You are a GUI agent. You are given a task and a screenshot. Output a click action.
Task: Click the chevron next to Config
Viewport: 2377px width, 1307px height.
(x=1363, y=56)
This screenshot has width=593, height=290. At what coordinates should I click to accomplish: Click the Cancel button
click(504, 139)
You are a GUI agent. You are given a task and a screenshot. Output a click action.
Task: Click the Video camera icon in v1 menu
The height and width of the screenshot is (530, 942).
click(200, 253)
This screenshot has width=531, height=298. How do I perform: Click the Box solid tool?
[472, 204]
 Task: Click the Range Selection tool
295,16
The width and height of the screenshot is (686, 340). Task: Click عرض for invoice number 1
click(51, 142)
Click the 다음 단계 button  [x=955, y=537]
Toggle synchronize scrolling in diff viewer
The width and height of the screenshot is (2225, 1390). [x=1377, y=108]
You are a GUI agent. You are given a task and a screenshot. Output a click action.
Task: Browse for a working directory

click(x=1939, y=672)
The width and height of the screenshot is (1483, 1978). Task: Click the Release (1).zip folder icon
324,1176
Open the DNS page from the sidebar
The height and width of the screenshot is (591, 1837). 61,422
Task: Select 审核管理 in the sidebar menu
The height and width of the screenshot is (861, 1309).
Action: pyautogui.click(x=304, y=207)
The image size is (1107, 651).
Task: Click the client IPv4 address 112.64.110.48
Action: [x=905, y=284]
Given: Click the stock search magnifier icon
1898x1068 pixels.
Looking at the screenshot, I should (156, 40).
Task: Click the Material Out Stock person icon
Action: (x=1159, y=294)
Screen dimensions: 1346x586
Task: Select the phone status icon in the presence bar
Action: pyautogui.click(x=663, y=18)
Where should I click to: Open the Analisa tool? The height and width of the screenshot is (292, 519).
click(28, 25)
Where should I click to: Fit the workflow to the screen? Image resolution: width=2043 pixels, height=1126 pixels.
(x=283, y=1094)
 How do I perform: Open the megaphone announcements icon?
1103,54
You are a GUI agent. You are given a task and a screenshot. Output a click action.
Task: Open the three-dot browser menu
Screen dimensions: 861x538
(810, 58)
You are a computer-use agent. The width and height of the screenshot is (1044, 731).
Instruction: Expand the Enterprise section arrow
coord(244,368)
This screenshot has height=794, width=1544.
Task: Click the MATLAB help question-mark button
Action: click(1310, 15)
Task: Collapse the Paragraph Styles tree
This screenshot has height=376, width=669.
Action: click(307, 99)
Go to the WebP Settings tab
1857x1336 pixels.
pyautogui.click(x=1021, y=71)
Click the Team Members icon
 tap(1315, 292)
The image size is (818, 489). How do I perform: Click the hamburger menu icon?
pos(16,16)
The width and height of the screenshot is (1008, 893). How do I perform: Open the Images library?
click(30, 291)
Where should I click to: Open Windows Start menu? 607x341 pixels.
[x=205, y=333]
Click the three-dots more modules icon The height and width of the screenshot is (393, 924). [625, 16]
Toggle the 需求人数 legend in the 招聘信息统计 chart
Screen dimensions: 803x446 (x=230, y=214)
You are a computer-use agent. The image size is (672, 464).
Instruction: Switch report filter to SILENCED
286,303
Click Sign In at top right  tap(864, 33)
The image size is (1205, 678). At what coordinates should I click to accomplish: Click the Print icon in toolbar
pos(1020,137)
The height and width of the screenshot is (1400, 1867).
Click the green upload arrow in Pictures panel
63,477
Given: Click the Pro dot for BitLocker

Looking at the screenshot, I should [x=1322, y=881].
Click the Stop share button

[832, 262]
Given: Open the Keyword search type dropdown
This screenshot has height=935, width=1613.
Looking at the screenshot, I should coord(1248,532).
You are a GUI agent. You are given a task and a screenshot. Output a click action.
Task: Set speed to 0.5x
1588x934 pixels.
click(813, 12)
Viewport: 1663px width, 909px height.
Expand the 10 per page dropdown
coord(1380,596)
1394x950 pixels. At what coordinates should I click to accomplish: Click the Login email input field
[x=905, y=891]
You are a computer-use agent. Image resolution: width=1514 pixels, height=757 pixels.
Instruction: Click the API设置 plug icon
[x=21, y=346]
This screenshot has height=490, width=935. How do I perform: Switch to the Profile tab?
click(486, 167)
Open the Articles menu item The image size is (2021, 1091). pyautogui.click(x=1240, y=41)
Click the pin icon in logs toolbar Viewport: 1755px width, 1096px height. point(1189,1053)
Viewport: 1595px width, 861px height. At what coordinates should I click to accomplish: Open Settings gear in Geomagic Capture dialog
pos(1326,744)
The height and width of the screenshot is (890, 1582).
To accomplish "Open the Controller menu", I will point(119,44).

Task requirements
A complete, exact copy of the entries above is what is wanted.

Response
You are a GUI agent. You are given a task and a screenshot. Output a click action.
Task: Click the chevron next to Config
Viewport: 2377px width, 1307px height.
(x=1363, y=56)
This screenshot has width=593, height=290. At what coordinates should I click to accomplish: Click the Cancel button
click(504, 139)
You are a GUI agent. You are given a task and a screenshot. Output a click action.
Task: Click the Video camera icon in v1 menu
The height and width of the screenshot is (530, 942).
click(200, 253)
This screenshot has width=531, height=298. How do I perform: Click the Box solid tool?
[472, 204]
 Task: Click the Range Selection tool
295,16
The width and height of the screenshot is (686, 340). Task: Click عرض for invoice number 1
click(51, 142)
Click the 다음 단계 button  [x=955, y=537]
Toggle synchronize scrolling in diff viewer
The width and height of the screenshot is (2225, 1390). [x=1377, y=108]
You are a GUI agent. You are given a task and a screenshot. Output a click action.
Task: Browse for a working directory

click(x=1939, y=672)
The width and height of the screenshot is (1483, 1978). Task: Click the Release (1).zip folder icon
324,1176
Open the DNS page from the sidebar
The height and width of the screenshot is (591, 1837). 61,422
Task: Select 审核管理 in the sidebar menu
The height and width of the screenshot is (861, 1309).
Action: pyautogui.click(x=304, y=207)
The image size is (1107, 651).
Task: Click the client IPv4 address 112.64.110.48
Action: [x=905, y=284]
Given: Click the stock search magnifier icon
1898x1068 pixels.
Looking at the screenshot, I should (156, 40).
Task: Click the Material Out Stock person icon
Action: (x=1159, y=294)
Screen dimensions: 1346x586
Task: Select the phone status icon in the presence bar
Action: pyautogui.click(x=663, y=18)
Where should I click to: Open the Analisa tool? The height and width of the screenshot is (292, 519).
click(28, 25)
Where should I click to: Fit the workflow to the screen? Image resolution: width=2043 pixels, height=1126 pixels.
(x=283, y=1094)
 How do I perform: Open the megaphone announcements icon?
1103,54
You are a GUI agent. You are given a task and a screenshot. Output a click action.
Task: Open the three-dot browser menu
Screen dimensions: 861x538
(810, 58)
You are a computer-use agent. The width and height of the screenshot is (1044, 731).
Instruction: Expand the Enterprise section arrow
coord(244,368)
This screenshot has height=794, width=1544.
Task: Click the MATLAB help question-mark button
Action: click(1310, 15)
Task: Collapse the Paragraph Styles tree
This screenshot has height=376, width=669.
Action: click(307, 99)
Go to the WebP Settings tab
1857x1336 pixels.
pyautogui.click(x=1021, y=71)
Click the Team Members icon
 tap(1315, 292)
The image size is (818, 489). How do I perform: Click the hamburger menu icon?
pos(16,16)
The width and height of the screenshot is (1008, 893). How do I perform: Open the Images library?
click(30, 291)
Where should I click to: Open Windows Start menu? 607x341 pixels.
[x=205, y=333]
Click the three-dots more modules icon The height and width of the screenshot is (393, 924). [625, 16]
Toggle the 需求人数 legend in the 招聘信息统计 chart
Screen dimensions: 803x446 (x=230, y=214)
You are a computer-use agent. The image size is (672, 464).
Instruction: Switch report filter to SILENCED
286,303
Click Sign In at top right  tap(864, 33)
The image size is (1205, 678). At what coordinates should I click to accomplish: Click the Print icon in toolbar
pos(1020,137)
The height and width of the screenshot is (1400, 1867).
Click the green upload arrow in Pictures panel
63,477
Given: Click the Pro dot for BitLocker

Looking at the screenshot, I should [x=1322, y=881].
Click the Stop share button

[832, 262]
Given: Open the Keyword search type dropdown
This screenshot has height=935, width=1613.
Looking at the screenshot, I should coord(1248,532).
You are a GUI agent. You are given a task and a screenshot. Output a click action.
Task: Set speed to 0.5x
1588x934 pixels.
click(813, 12)
Viewport: 1663px width, 909px height.
Expand the 10 per page dropdown
coord(1380,596)
1394x950 pixels. At what coordinates should I click to accomplish: Click the Login email input field
[x=905, y=891]
You are a computer-use agent. Image resolution: width=1514 pixels, height=757 pixels.
Instruction: Click the API设置 plug icon
[x=21, y=346]
This screenshot has height=490, width=935. How do I perform: Switch to the Profile tab?
click(486, 167)
Open the Articles menu item The image size is (2021, 1091). pyautogui.click(x=1240, y=41)
Click the pin icon in logs toolbar Viewport: 1755px width, 1096px height. point(1189,1053)
Viewport: 1595px width, 861px height. At what coordinates should I click to accomplish: Open Settings gear in Geomagic Capture dialog
pos(1326,744)
The height and width of the screenshot is (890, 1582).
To accomplish "Open the Controller menu", I will point(119,44).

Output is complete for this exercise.